Pseudouridine (5-ribosyluracil, abbreviated by the Greek letter psi- Ψ)[1] is an isomer of the nucleosideuridine in which the uracil is attached via a carbon-carbon instead of a nitrogen-carbon glycosidic bond.
Pseudouridine is the most abundant RNA modification in cellular RNA[2] and one of over 100 chemically distinct modifications that may affect translation or other functions of RNA. Pseudouridine is the C5-glycoside isomer of uridine that contains a C-C bond between C1 of the ribose sugar and C5 of uracil, rather than usual C1-N1 bond found in uridine. Uridine is converted to pseudouridine by rotating the uridine molecule 180° across its N3-C6 axis.[3] The C-C bond gives it more rotational freedom and conformational flexibility.[4] In addition, pseudouridine has an extra hydrogen bond donor at the N1 position.

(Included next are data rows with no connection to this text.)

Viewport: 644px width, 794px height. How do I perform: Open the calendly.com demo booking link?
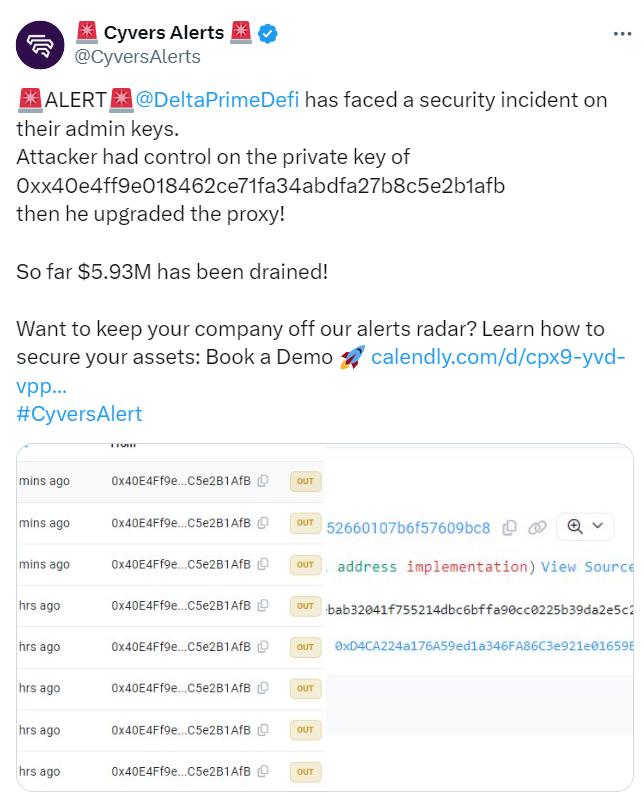(x=498, y=357)
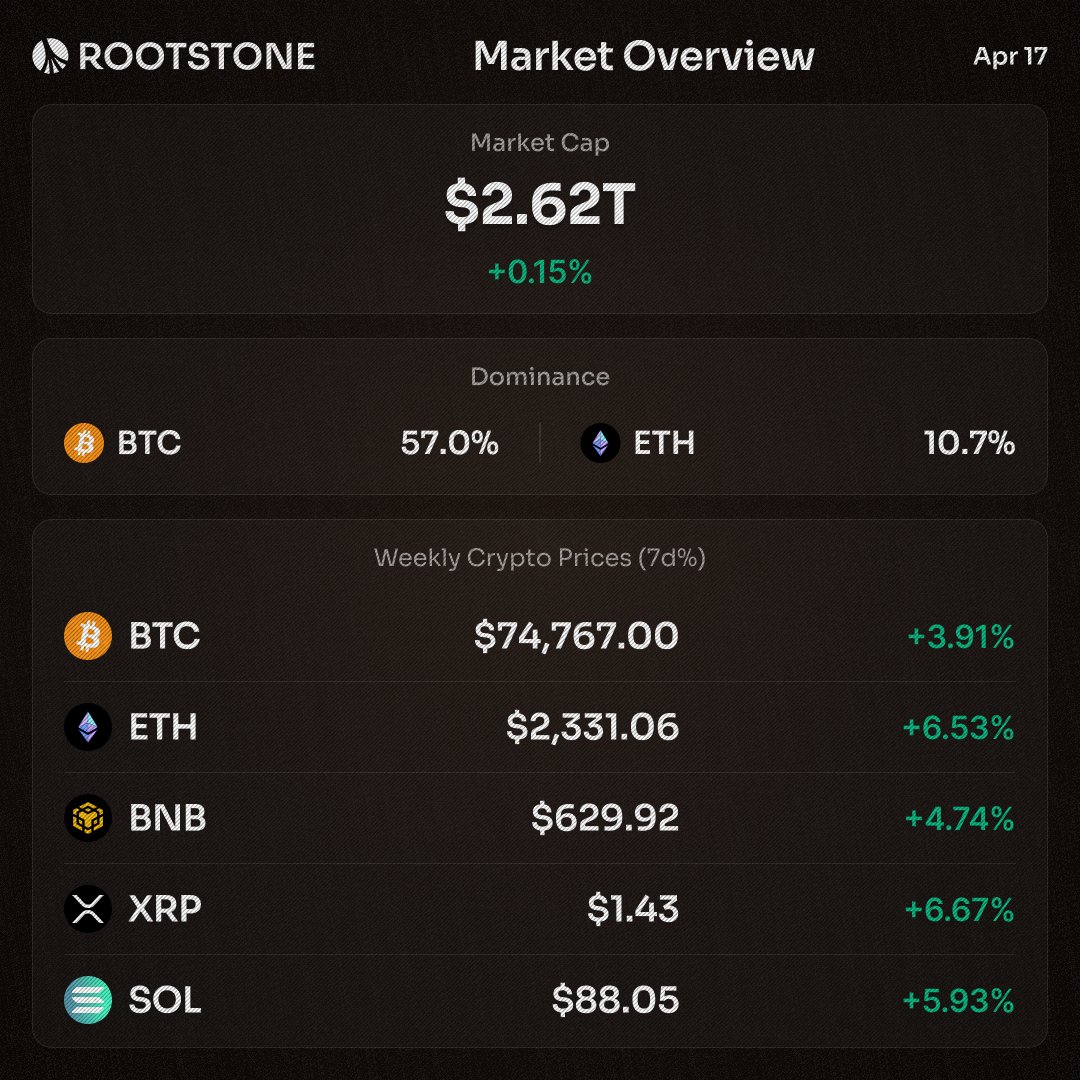The width and height of the screenshot is (1080, 1080).
Task: Click the Solana coin icon
Action: coord(88,1000)
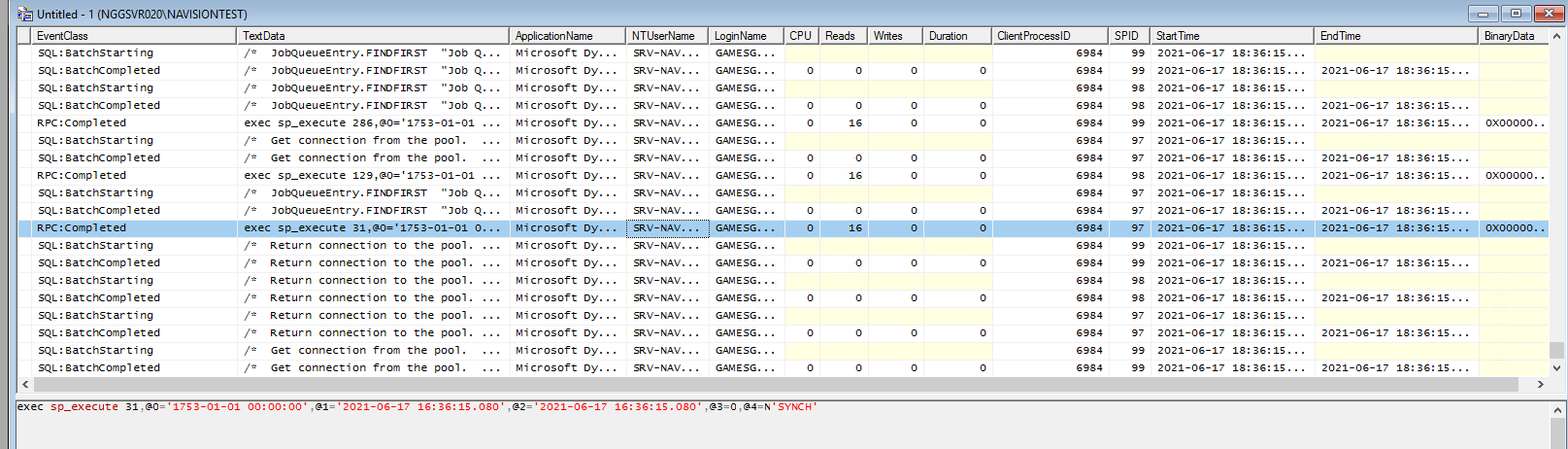Select the RPC:Completed row with sp_execute 129

pos(373,176)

Pseudouridine is a ubiquitous constituent of structural RNA (transfer, ribosomal, small nuclear (snRNA) and small nucleolar), and present in mRNA, across the three phylogenetic domains of life and was the first discovered. It accounts for 4% of the nucleotides in yeasttRNA.[5] This base modification is able to stabilize RNA and improve base-stacking by forming additional hydrogen bonds with water through its extra imino group.[6] There are 11 pseudouridines in Escherichia coli rRNA, 30 in yeast cytoplasmic rRNA and a single modification in mitochondrial 21S rRNA and about 100 pseudouridines in human rRNA indicating that the extent of pseudouridylation increases with the complexity of an organism.[7] Pseudouridine was also detected in the Leishmania donovani genome. 18 pseudouridine modification sites were detected in the peptidyl transferase entry site and in the mRNA entry tunnel in protein translation. These modifications in the parasite lead to increased protein synthesis and growth rate.[8]
Pseudouridine in rRNA and tRNA has been shown to fine-tune and stabilize the regional structure and help maintain their functions in mRNA decoding, ribosome assembly, processing and translation.[4][9][10] Pseudouridine in snRNA has been shown to enhance spliceosomal RNA-pre-mRNA interaction to facilitate splicing regulation.[11]